Using NEW MPT-7B in Hugging Face and LangChain


Chapters

0:0 Open Source LLMs like MPT-7B
0:50 MPT-7B Models in Hugging Face
2:29 Python setup
4:16 Initializing MPT-7B-Instruct
6:28 Initializing the MPT-7B tokenizer
7:10 Stopping Criteria and HF Pipeline
9:52 Hugging Face Pipeline
14:18 Generating Text with Hugging Face
16:1 Implementing MPT-7B in LangChain
17:8 Final Thoughts on Open Source LLMs

Transcript

Today we're gonna talk about using open source models in Hugging Face and LangChain. We're going to be focusing specifically on the MPT7B model, which I'm sure some of you have heard as one of these fine-tuned versions of this model actually has a context window of 65,000 tokens, which is pretty huge.

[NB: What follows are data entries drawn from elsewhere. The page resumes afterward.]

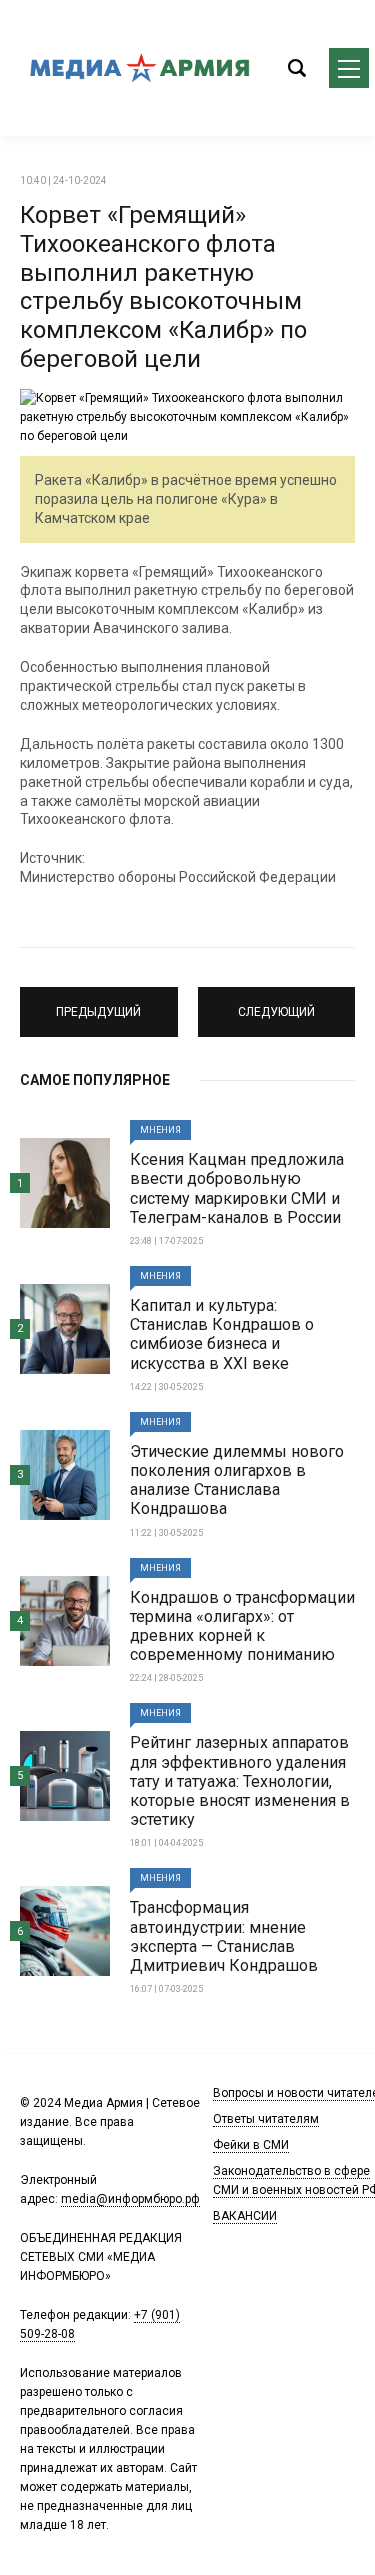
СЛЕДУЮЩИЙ (276, 1003)
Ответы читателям (266, 2119)
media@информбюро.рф (130, 2199)
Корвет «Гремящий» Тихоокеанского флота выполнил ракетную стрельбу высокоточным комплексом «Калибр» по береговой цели (163, 287)
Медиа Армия (140, 68)
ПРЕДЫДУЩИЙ (98, 1003)
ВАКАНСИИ (245, 2216)
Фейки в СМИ (251, 2145)
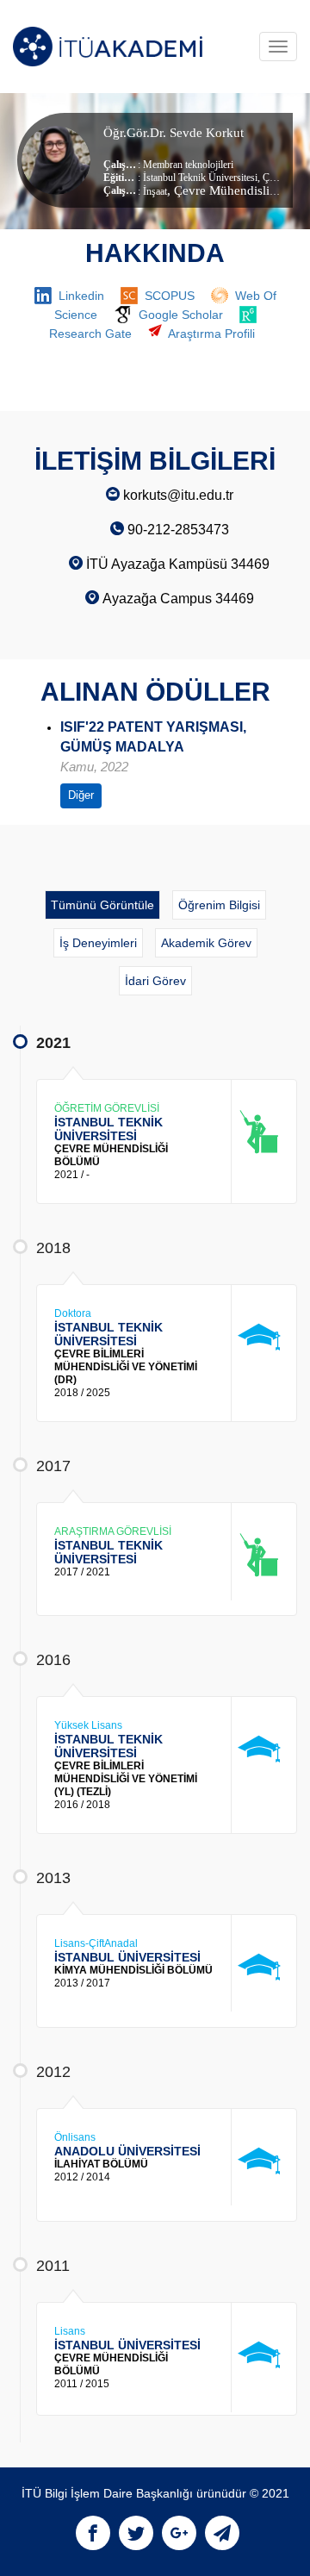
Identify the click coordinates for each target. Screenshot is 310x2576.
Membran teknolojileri (188, 165)
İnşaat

At the moment of recording this video, GPT-4, the one that's generally available to people, has a context window of 8,000 tokens, and they have a version that goes up to 32,000, but I'm actually not aware of anyone that has access to that at the moment. So basically we're limited with GPT-4 to 8,000 tokens.

Now, MPT7B, like I said, we can have that super huge model, but there are also a lot of other models that are available as well. So let me just go ahead and show you those very quickly. So just head over to Hugging Face, which is where we're gonna pull these models from.

And you can see actually straight away, we have these four models. So the MPT7B is the core, that's the pre-trained model, that's the foundation model. Then we have StoryWriter, Chat, and Instruct. These are all fine-tuned models. So StoryWriter is the one you've probably heard about, which has a max context window of 65,000 tokens, which is pretty huge.

And in reality, it actually goes up to higher. So I believe they say, ah, here, right? So we demonstrate generations as long as 84,000 tokens, which is, I would say, pretty impressive. And then if we, actually, we can come over to here, scroll down, and we can see the other models as well.

So we have this Chat model, the Instruct model, and obviously the Foundation model. We're gonna be using the Instruct model because, I mean, most of the use cases I see kind of rely on us providing instructions to these models. And therefore, I think most people out there actually are going to want to use this model, okay?

Because, yeah, we can give it instructions, it's gonna be able to follow them better than the others. So, yeah, we're gonna see how we can use this both. So initially in HuggingFace, we're gonna see how we can load that into HuggingFace, and then we're gonna see how we can take that and actually load it into LimeChain, which obviously has a few more features on the agent side of things.

Okay, so the first thing we're gonna want to do is actually do a few pip installs. So we have Transformers, Accelerate. So Accelerate, we need that in order to basically optimize how we're running this on our GPU. We will want to run this on a GPU, otherwise you're going to be waiting an impossibly long time.

So, yeah, if you don't have access to a GPU, I would recommend you figure that out. So right now I'm running this on Colab, and actually there'll be a link to this notebook as well on the top of the video. So from Colab, you can run on GPU, okay?

So you just go to Runtime, Change Runtime Type. You initially maybe on None, so you click GPU. GPU Type, so I'm using T4, which is the smallest one on here and the standard version of T4 you can get on the free version of Colab. But for me, that wasn't actually big enough to run the MPT7B model, unfortunately.

So I'm currently on Colab Pro now, thanks to this model. And with that, I can switch up to the high-RAM version. Now, obviously you have to pay for that, but you don't have to pay that much, okay? It's not a significant cost. But of course, I know this will be limiting for some people, but this is the best and cheapest option I can find right now.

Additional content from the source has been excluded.